Closed david-vicente closed 9 months ago
I just reran the AD tests and it looks like using ForwardDiff
or ReverseDiff
is fine. However there are still some strong errors with Zygote. I think #386 should hopefully solve this problem.
Note that our PeriodicKernel
is only equal to the ExpSineKernel
from sci-kit learn for one dimension : vs
Why isn't there a period length parameter as in gpytorch?
Because this would just be the lengthscale. You could achieve the same result with:
p = [1.0, 2.0, 1.5]
k = with_lengthscale(PeriodicKernel(;r=rand(3)), p)
where p
is the same as in the gpytorch
definition
The r
here, corresponds to the sqrt(lambda)
in gpytorch
Oh, I was independently trying to build the MaunaLoa example (I put the work-in-progress here: https://github.com/JuliaGaussianProcesses/EcosystemIntegrationTesting/blob/main/api_testing/mauna_loa_example/script.jl as a Pluto.jl notebook) and ran into the same bug.
Here's code to reproduce the bug:
using AbstractGPs
using ParameterHandling
function build_gp(th)
return GP(th.s^2 * with_lengthscale(PeriodicKernel(; r=[th.l/2]), th.p))
end
th = (; s = positive(exp(0.0)), l=positive(exp(1.0)), p=positive(exp(0.0)))
thflat, unflatten = ParameterHandling.value_flatten(th)
x = rand(5)
y = rand(5)
function loss(th)
f=build_gp(th)
return -logpdf(f(x, 0.01), y)
end
loss_packed = loss ∘ unflatten
using Zygote
Zygote.gradient(loss_packed, thflat)
@david-vicente the following two lines give equivalent kernels (in 1D):
k1 = with_lengthscale(PeriodicKernel(; r=[wiggle_scale / 2]), period)
k2 = with_lengthscale(SqExponentialKernel(), wiggle_scale) ∘ PeriodicTransform(1/period)
and we might want to provide with_period(kernel, period) = kernel ∘ PeriodicTransform(1/period)
.
AutoDiff works fine for the PeriodicTransform. Using the second form, you can also swap out the base kernel, e.g. for a Matern32Kernel:)
(Note that wiggle_scale
is relative to a period, not relative to the actual input scale!)

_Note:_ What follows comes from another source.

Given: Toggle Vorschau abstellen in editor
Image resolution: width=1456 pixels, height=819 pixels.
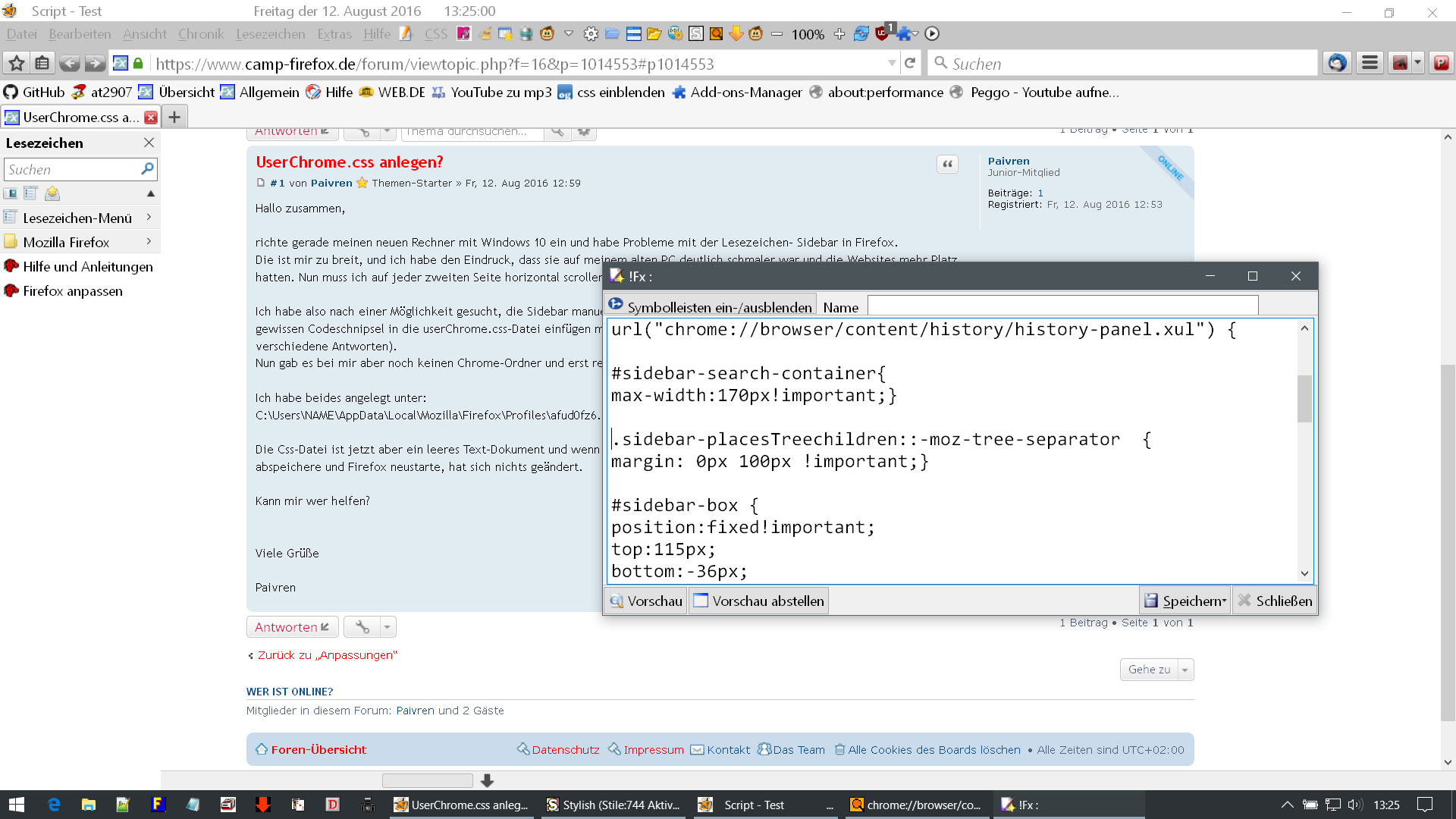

Thank you @st--. I did look to the PeriodicTransform
at the time, but it wasn't obvious how to use it to achieve equivalent kernels from the documentation. Maybe we should add
k1 = with_lengthscale(PeriodicKernel(; r=[wiggle_scale / 2]), period)
k2 = with_lengthscale(SqExponentialKernel(), wiggle_scale) ∘ PeriodicTransform(1/period)
to its documentation?
@david-vicente I've just added the finished example to AbstractGPs: https://github.com/JuliaGaussianProcesses/AbstractGPs.jl/pull/240
Yes it'd be great to improve the documentation. Would you be up for making the change and opening a PR? :)
You could also add the with_periodic
helper I suggested, if you wanted:)
Can we do the same for multi-dimensional inputs?
Can we do the same for multi-dimensional inputs?
It would work in exactly the same way if we would make PeriodicTransform
output complex numbers (using cispi
and, on older Julia versions, cis
).
Fixed by #531
Hi. I noticed that the PeriodicKernel is failling AD tests and I would like to implement the Mauna Loa GPR example. I tried looking for discussion regarding this issue in past Issues but there isn't much. Is the problem an instance of "it is doable but no one has had the time yet" or is it pending because of stuff that depends on AD packages? Thanks!